Islamabad, Jul 15 (EFE).- The government of Pakistan on Thursday said that traces of explosives had been found in the bus in which 13 people including nine Chinese engineers had been killed in a blast, despite having ruled out earlier that it was an attack.
“Initial investigations into Dasu incident have now confirmed traces of explosives,” Pakistan’s Information and Broadcasting Minister Fawad Chaudhry tweeted a day after the incident.
He admitted that terrorism cannot be ruled out as a motive behind the incident.
The incident took place on Wednesday morning when an explosion took place in a bus that was carrying Chinese engineers and workers to the construction site of the Dasu Hydraulic Power Project, a dam being built since 2018 in partnership with Chinese companies, in the Upper Kohistan region of the Khyber Pakhtunkhwa province.
The blast led to the bus plunging into a ravine and the death of 13 people, including 9 Chinese and four locals, while at least 25 others were wounded.

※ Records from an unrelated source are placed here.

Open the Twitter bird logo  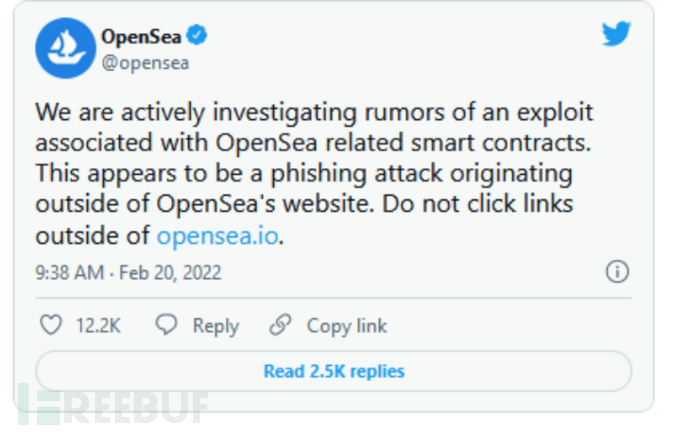click(616, 35)
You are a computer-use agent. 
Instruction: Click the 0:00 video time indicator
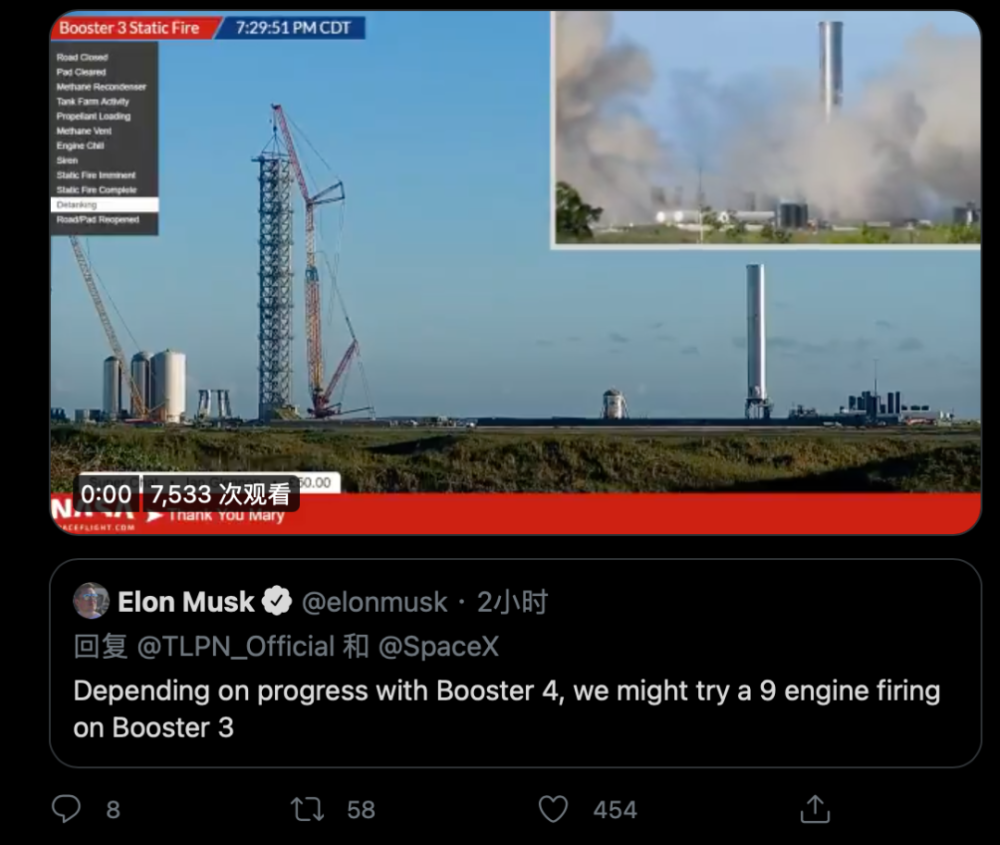click(107, 494)
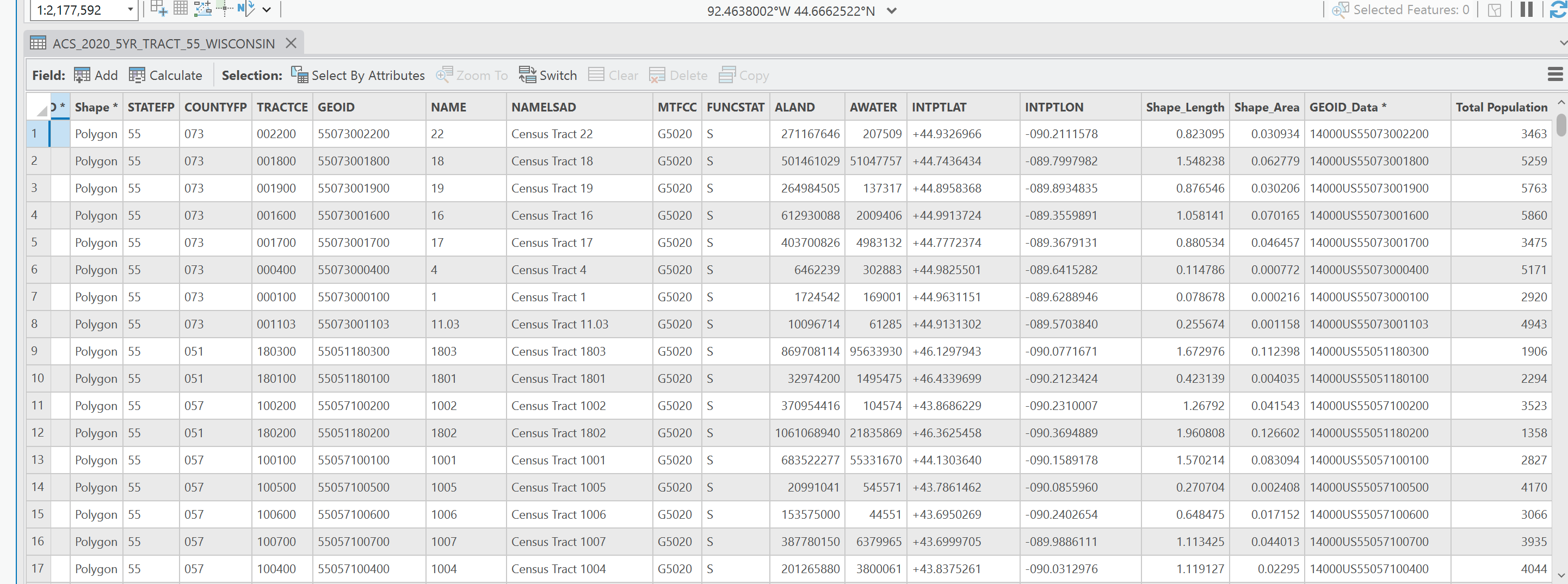
Task: Expand the coordinate display format dropdown
Action: pos(892,10)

After the police initially said the incident could be an attack, the Pakistani foreign ministry insisted on Wednesday evening in a statement that it was “a mechanical failure resulting in leakage of gas that caused a blast.”
The Chinese embassy in Pakistan had simply said that the bus had “suffered” an explosion while heading to the dam.
The Dasu dam is part of the China-Pakistan Economic Corridor project (CPEC), a multi-billion dollar infrastructure project financed by Beijing with more than $60-billion in investment.
The CPEC, launched in 2015, finances the construction of a trade route that will connect the city of Kashgar, in northwest China’s Xinjiang province, with the Pakistani port of Gwadar.
Gwadar is located in Baluchistan and will pave the way for China to access the Arabian sea.